A team of researchers from Japan claims to have solved the mystery if cats remember the names of their owners and those around them. They carried out a study on 48 cats, which lived with at least two other pets, either in a family home or a cat café.
The research has been carried out by a team of researchers from Kyoto University.
According to The Telegraph, they conducted two experiments to understand about the cognitive abilities of cats. In the first one, the 48 cats were shown the photo of a feline they lived with.
While 29 of these cats life in a café, 19 were domestic pets.
Their responses were tracked whenever a name was called - either of a cat or completely unrelated.
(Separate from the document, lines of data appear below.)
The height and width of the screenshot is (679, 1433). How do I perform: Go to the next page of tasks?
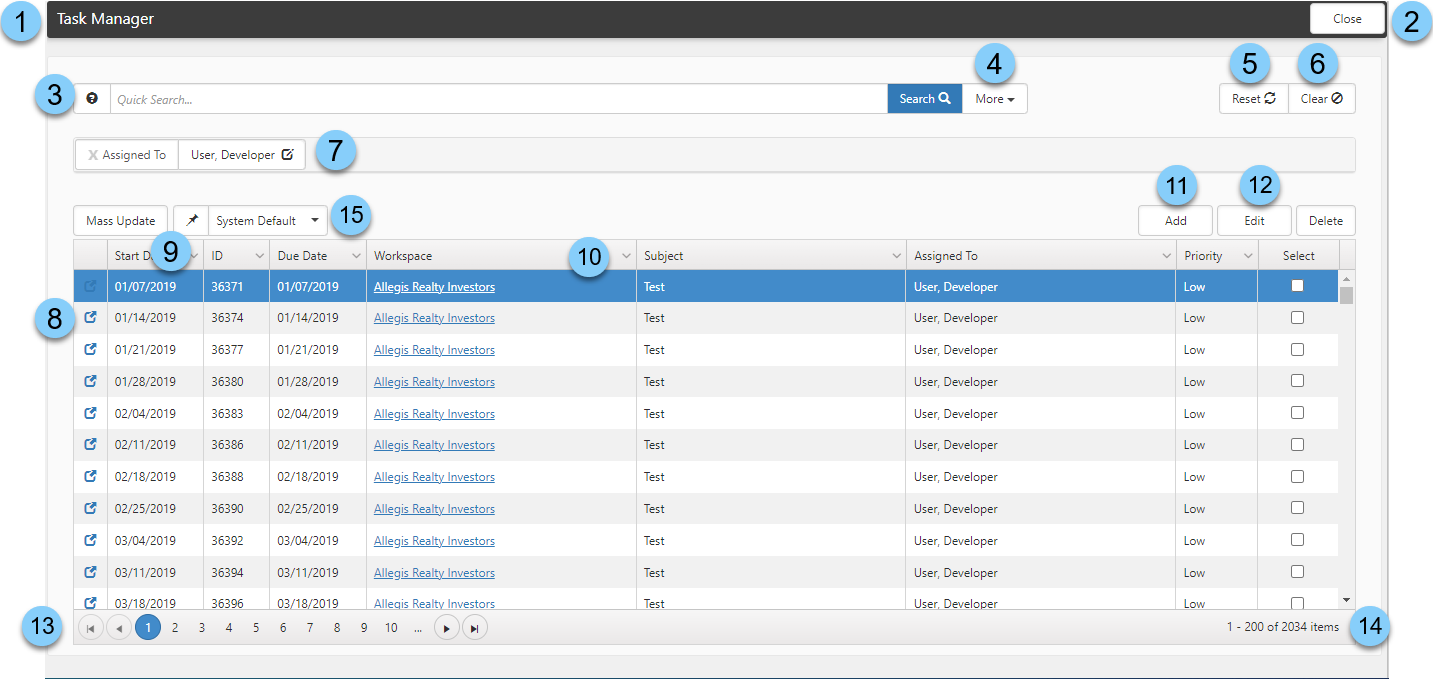pyautogui.click(x=446, y=628)
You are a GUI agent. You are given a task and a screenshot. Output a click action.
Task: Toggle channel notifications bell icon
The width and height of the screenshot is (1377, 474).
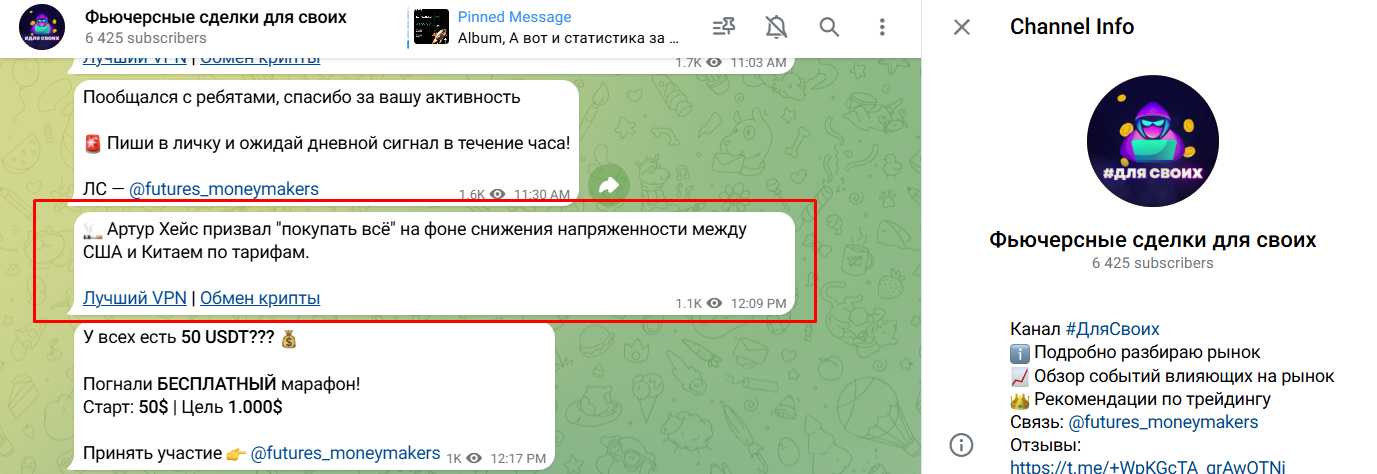[776, 27]
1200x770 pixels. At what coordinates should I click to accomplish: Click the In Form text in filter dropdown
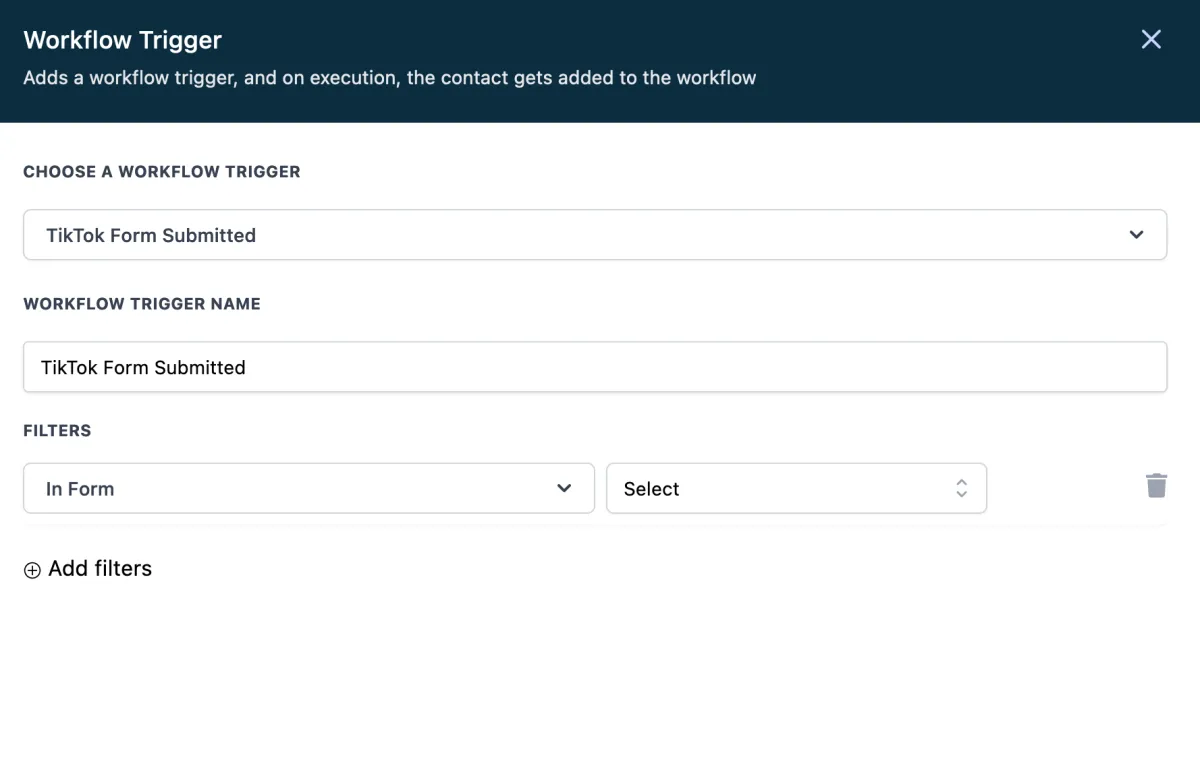(80, 489)
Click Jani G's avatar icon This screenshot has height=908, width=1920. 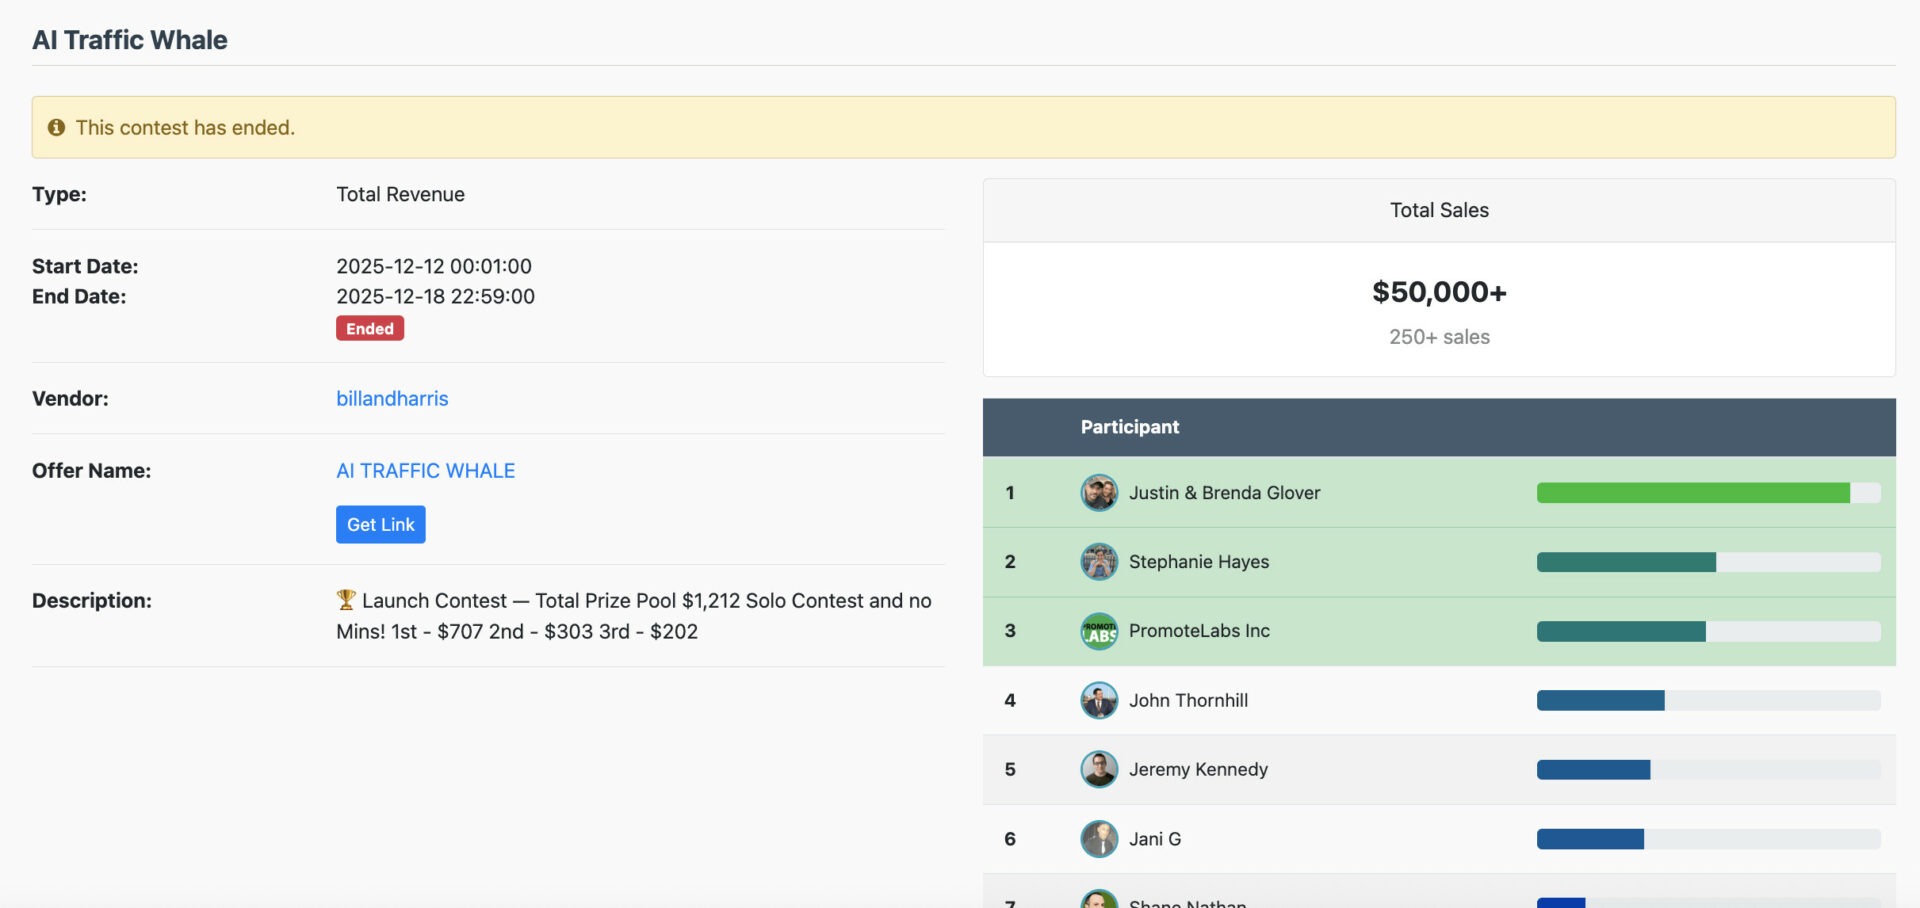click(x=1099, y=839)
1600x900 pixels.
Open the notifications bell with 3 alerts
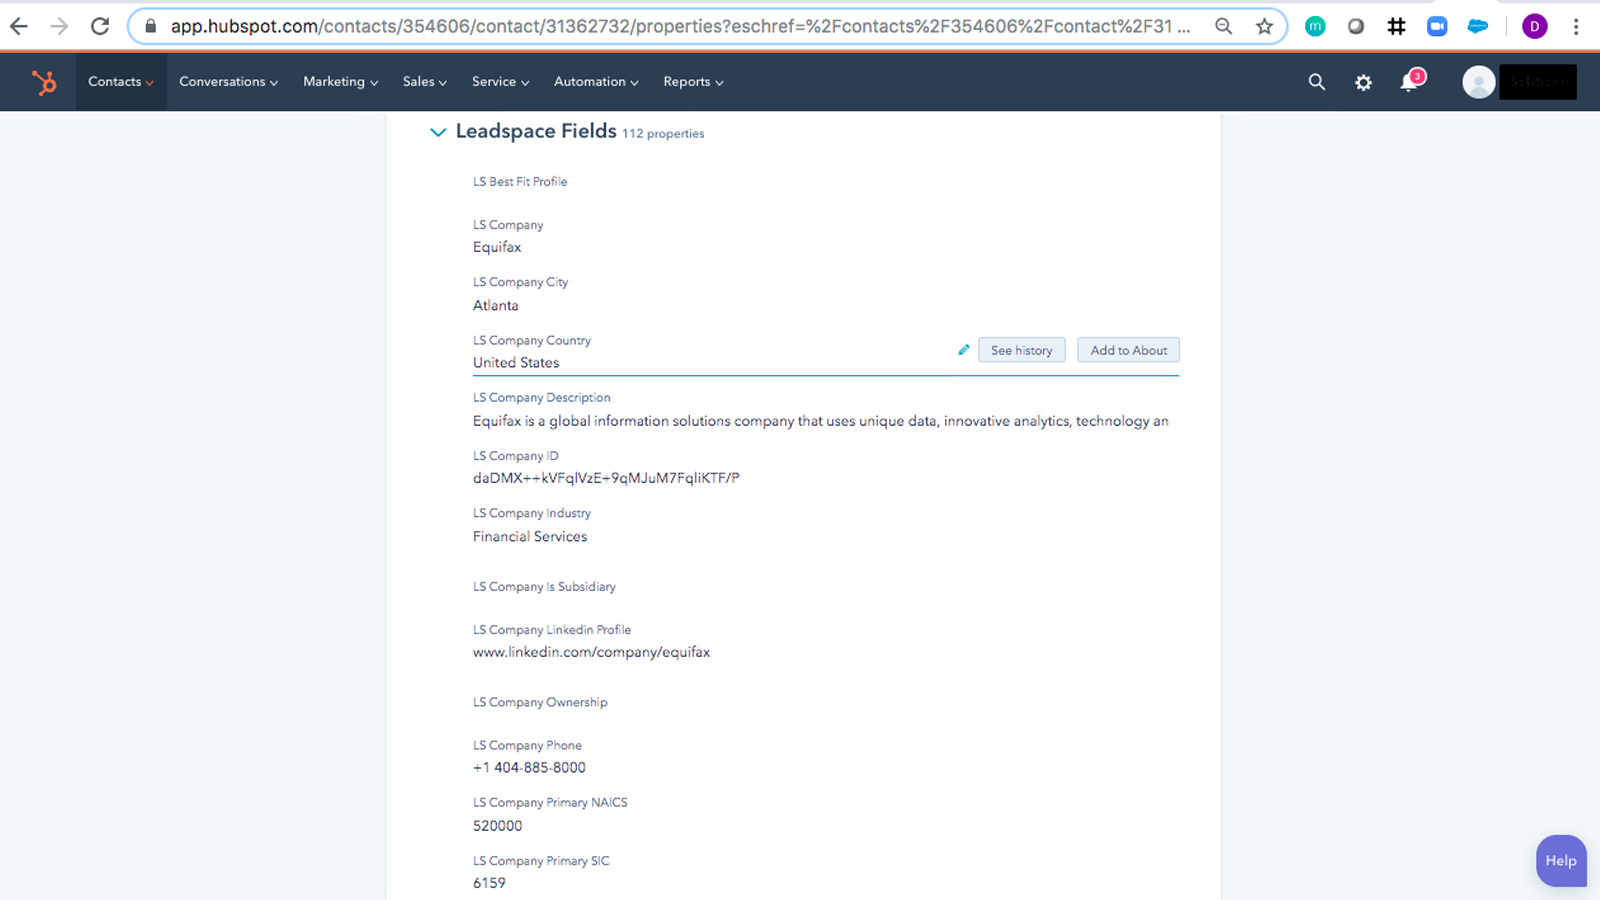pos(1409,82)
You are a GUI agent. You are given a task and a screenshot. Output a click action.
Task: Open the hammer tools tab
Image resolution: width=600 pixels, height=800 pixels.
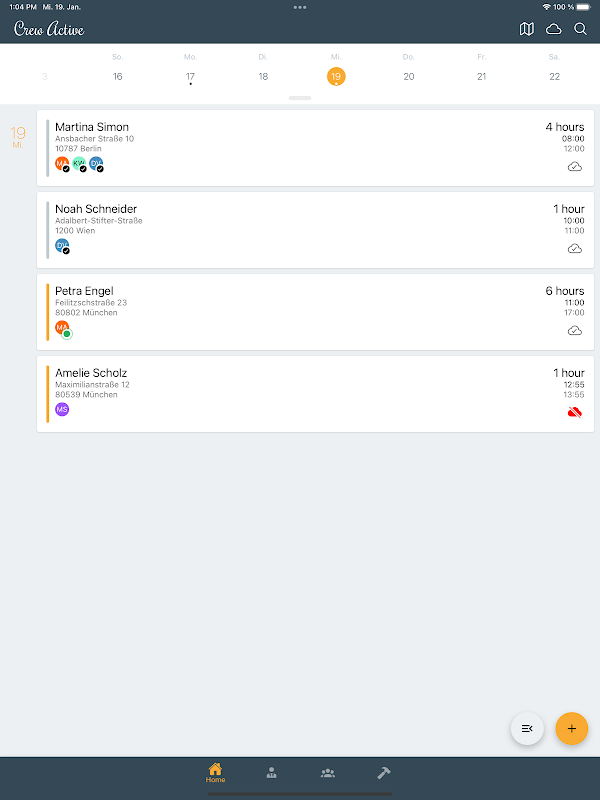[x=383, y=773]
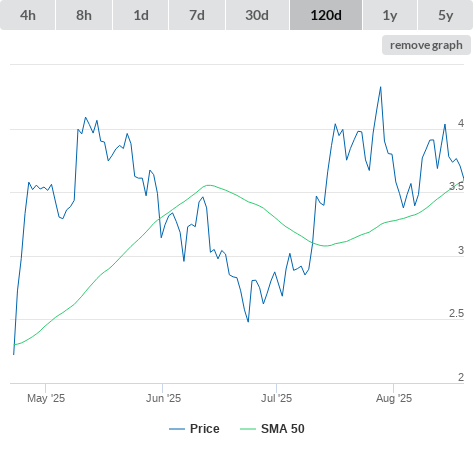This screenshot has width=474, height=455.
Task: Click the May '25 x-axis label
Action: pos(46,398)
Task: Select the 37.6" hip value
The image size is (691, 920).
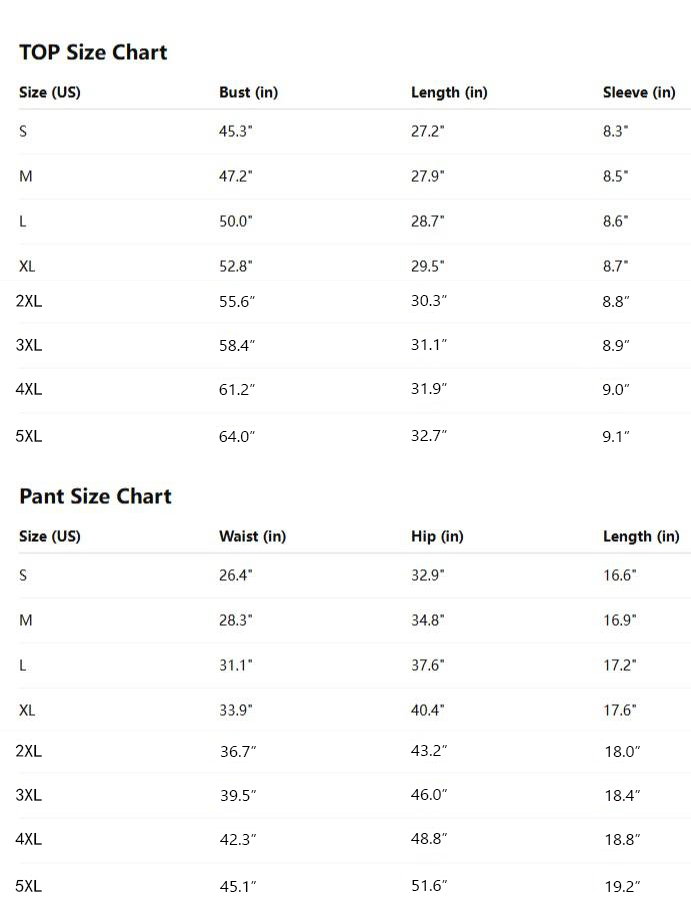Action: [428, 665]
If the cat stared at a photo longer, scientists said it was a clear sign that the feline does know the pictured animal's real name.
The 19 cats from family homes spent longer staring at the picture when it did not show the cat whose name had been called.
“Household cats paid attention to the monitor for longer when the wrong name was called, indicating an ‘expectancy violation effect',” the researchers wrote in the study, which has been published in the journal Scientific Reports.
A separate experiment was carried out with 26 cats who were shows a picture of their owners or their own. The researchers found that the strength of connection was stronger for fellow felines than it was for humans, but they did show the ability to learn their owners' names.
“This study provides evidence that cats link a companion's name and corresponding face without explicit training,” the scientists said in the study.
The bigger the family and the longer they have been with the group, the more likely they are to remember a name, they added.